Zero Suicide Implementation in Outpatient Mental Health Clinics (R56)

Study Description

Brief Summary

The aim of this study is to develop a manualized suicide prevention intervention to improve the retention and engagement of suicidal clients. (For the purposes of this proposal, engagement is defined as return to treatment after the initial session and retention as treatment attendance in an ongoing manner.) In the prior grant received by the investigators (#R01 MH112139) a large-scale project implementing evidence-based suicide prevention practices in 165 outpatient behavioral health clinics in New York State, it was determined that several aspects of the Zero Suicide model were successfully implemented but that treatment engagement and retention of acutely suicidal clients was far from optimal.

This project will have two phases; only the second phase is considered a clinical trial. In the first phase, the investigators will conduct qualitative interviews with clients engaged in outpatient behavioral health for suicide-related reasons, as well as outpatient behavioral health staff (peer specialists and clinicians) with experience working with suicidal clients, to determine to determine client, clinician and situational facilitators and barriers of suicidal clients' engagement in ongoing care. Specifically, interviews will assess if the proposed interventions of shared decision-making (SDM), structured phone outreach (SPO) and peer support are acceptable and feasible from both a client and staff perspective and perceived to be effective in enhancing treatment engagement and retention and decreasing suicidal ideation and behavior. The investigators will also conduct secondary quantitative data analyses with administrative data obtained during the previously-funded project to examine characteristics of those who did not engage or remain in treatment and/or had self-harm behavior during the implementation period, to identify clients who may benefit from additional support or assistance at the outset of treatment and during ongoing care.

In the second phase of the study, the investigators will use the findings from the first phase to develop a manualized treatment engagement and retention protocol and conduct a small pilot study to assess the protocol's feasibility and acceptability to clients and staff (peer specialists and clinicians) and preliminary effectiveness, as indicated by client satisfaction and engagement.

Detailed Description

OVERVIEW

The aim of this study is to develop a manualized suicide prevention intervention to improve the retention and engagement of suicidal clients. (For the purposes of this proposal, "engagement" is defined as return to treatment after the initial session and "retention" as treatment attendance in an ongoing manner.) In the investigators' prior grant (#R01 MH112139) a large-scale project implementing evidence-based suicide prevention practices in 165 outpatient behavioral health clinics in New York State, it was determined that several aspects of the Zero Suicide model were successfully implemented but that treatment engagement and retention of acutely suicidal clients was far from optimal. These findings are consistent with several studies that found outpatient behavioral health clients, irrespective of suicide status, are difficult to retain in care. At the same time, disengagement has negative consequences (e.g., symptom worsening, suicide attempts, hospitalizations and emergency visits, and death). Therefore, improving client retention in the high risk population is crucial and has the potential to reduce suicide deaths and attempts as well as hospitalizations and emergency department visits.
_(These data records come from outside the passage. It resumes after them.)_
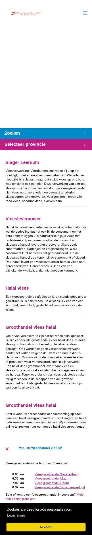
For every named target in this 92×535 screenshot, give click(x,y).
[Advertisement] (46, 80)
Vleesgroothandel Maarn (52, 478)
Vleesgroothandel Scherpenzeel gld (60, 487)
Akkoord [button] (46, 527)
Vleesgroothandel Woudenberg (57, 474)
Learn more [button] (16, 515)
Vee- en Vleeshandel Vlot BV (40, 448)
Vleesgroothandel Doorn (52, 483)
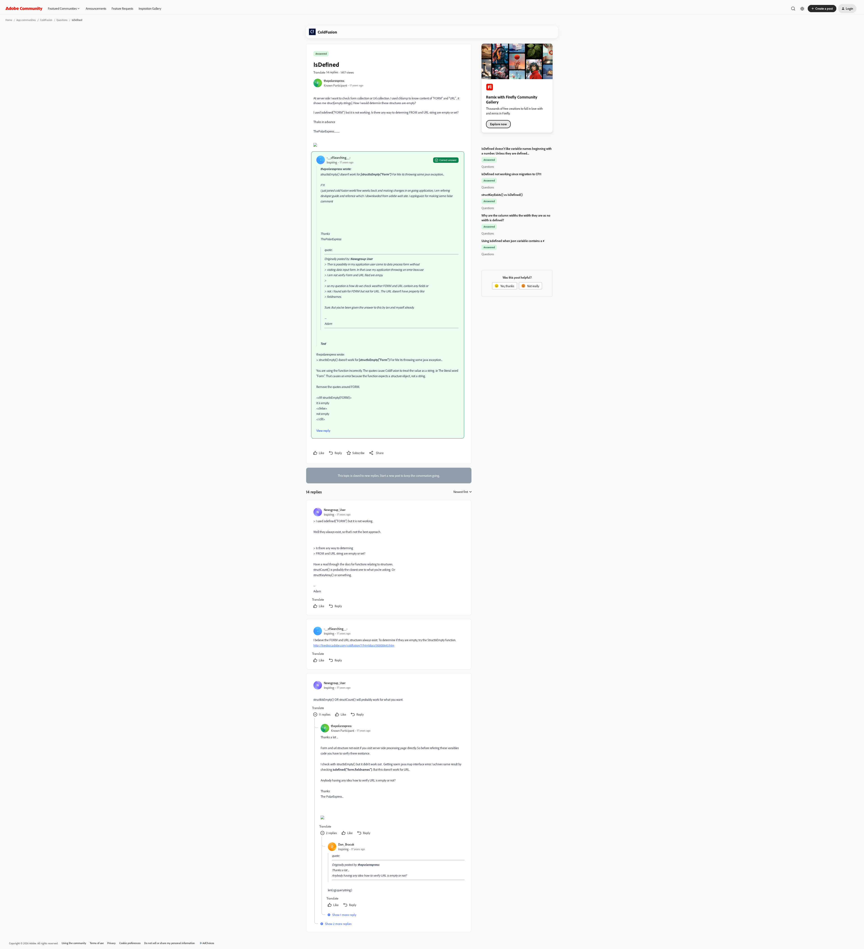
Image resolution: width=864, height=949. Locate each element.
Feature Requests (122, 8)
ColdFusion (46, 20)
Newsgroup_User (335, 510)
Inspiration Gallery (150, 8)
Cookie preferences (130, 943)
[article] (388, 558)
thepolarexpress (334, 81)
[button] (822, 8)
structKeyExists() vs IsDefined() (502, 195)
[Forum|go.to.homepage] (24, 8)
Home (8, 20)
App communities (26, 20)
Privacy (111, 943)
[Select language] (802, 8)
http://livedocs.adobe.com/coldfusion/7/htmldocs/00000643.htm (353, 645)
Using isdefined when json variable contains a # (513, 241)
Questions (62, 20)
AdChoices (208, 943)
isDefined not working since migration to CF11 (511, 174)
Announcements (96, 8)
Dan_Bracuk (346, 844)
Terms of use (97, 943)
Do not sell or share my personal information (169, 943)
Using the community (74, 943)
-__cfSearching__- (338, 157)
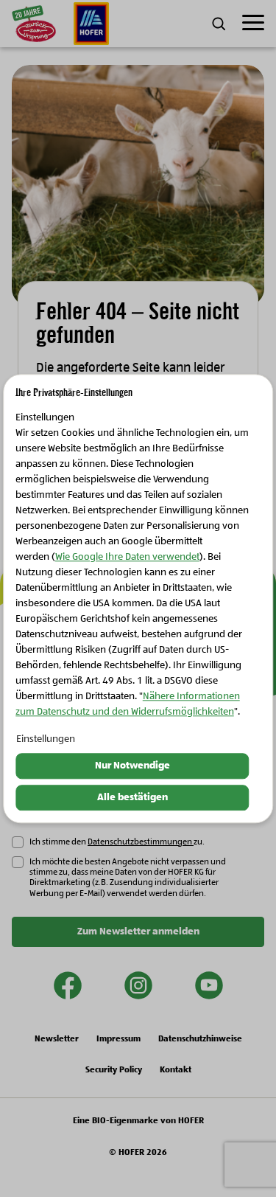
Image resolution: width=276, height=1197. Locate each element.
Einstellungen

This project has two phases; only the second phase is considered a clinical trial, but since the first stage will inform development of the second, both will be described herein. In the first phase, the investigators will conduct qualitative interviews with suicidal client stakeholders, as well as outpatient behavioral health staff (peer specialists and clinicians) with experience working with suicidal clients, to determine client, clinician and situational facilitators and barriers of suicidal clients' engagement in ongoing care. Specifically, interviews will assess if the proposed interventions of shared decision-making (SDM), structured phone outreach (SPO) and peer support are acceptable and feasible from both a client and staff perspective and perceived to be effective in enhancing treatment engagement and retention and decreasing suicidal ideation and behavior. The investigators will also conduct secondary quantitative data analyses with administrative data obtained during the previously-funded project to examine characteristics of those who did not engage or remain in treatment and/or had self-harm behavior during the implementation period, to identify clients who may benefit from additional support or assistance at the outset of treatment and during ongoing care. In the second phase of the study, the investigators will use the findings from the first phase to develop a manualized treatment engagement and retention protocol and conduct a small pilot study to assess the protocol's feasibility and acceptability to clients and staff (peer specialists and clinicians) and preliminary effectiveness, as indicated by client satisfaction and engagement.

RESEARCH STRATEGY

1. PHASE 1 - QUALITATIVE INTERVIEWS AND SECONDARY DATA ANALYSIS TO INFORM TREATMENT DEVELOPMENT. The investigators will conduct qualitative participatory research that explores preferences for mental health treatment, how treatment engagement and retention can be improved, and perceptions of current suicide prevention efforts. Interviews will be conducted with two stakeholder groups: 1) suicidal clients enrolled in outpatient behavioral health and

1. outpatient behavioral health staff (peer specialists and clinicians) working with suicidal clients. Prior to conducting interviews, interview guides will be developed based on topics of interest and will be reviewed and revised by a steering committee that will be formed in the initial stage of this project. The results of these interviews will be used for developing the treatment approach in the pilot intervention study (phase 2).

The investigators will recruit participants for qualitative interviews from programs that participated in the previously-funded project. Potential client participants will be recruited in two ways: either ward-off letters sent to clients who were placed on the suicide care pathway in the original project (whose data on service utilization and self-harm is available from the prior project) or identify suicidal clients as they are newly-admitted to treatment at two representative clinics (rural, suburban, urban; racially/ethnically diverse) that participated in our original project. Potential behavioral health staff (clinicians and peer specialists) will be recruited from any program that participated in the previously-funded project.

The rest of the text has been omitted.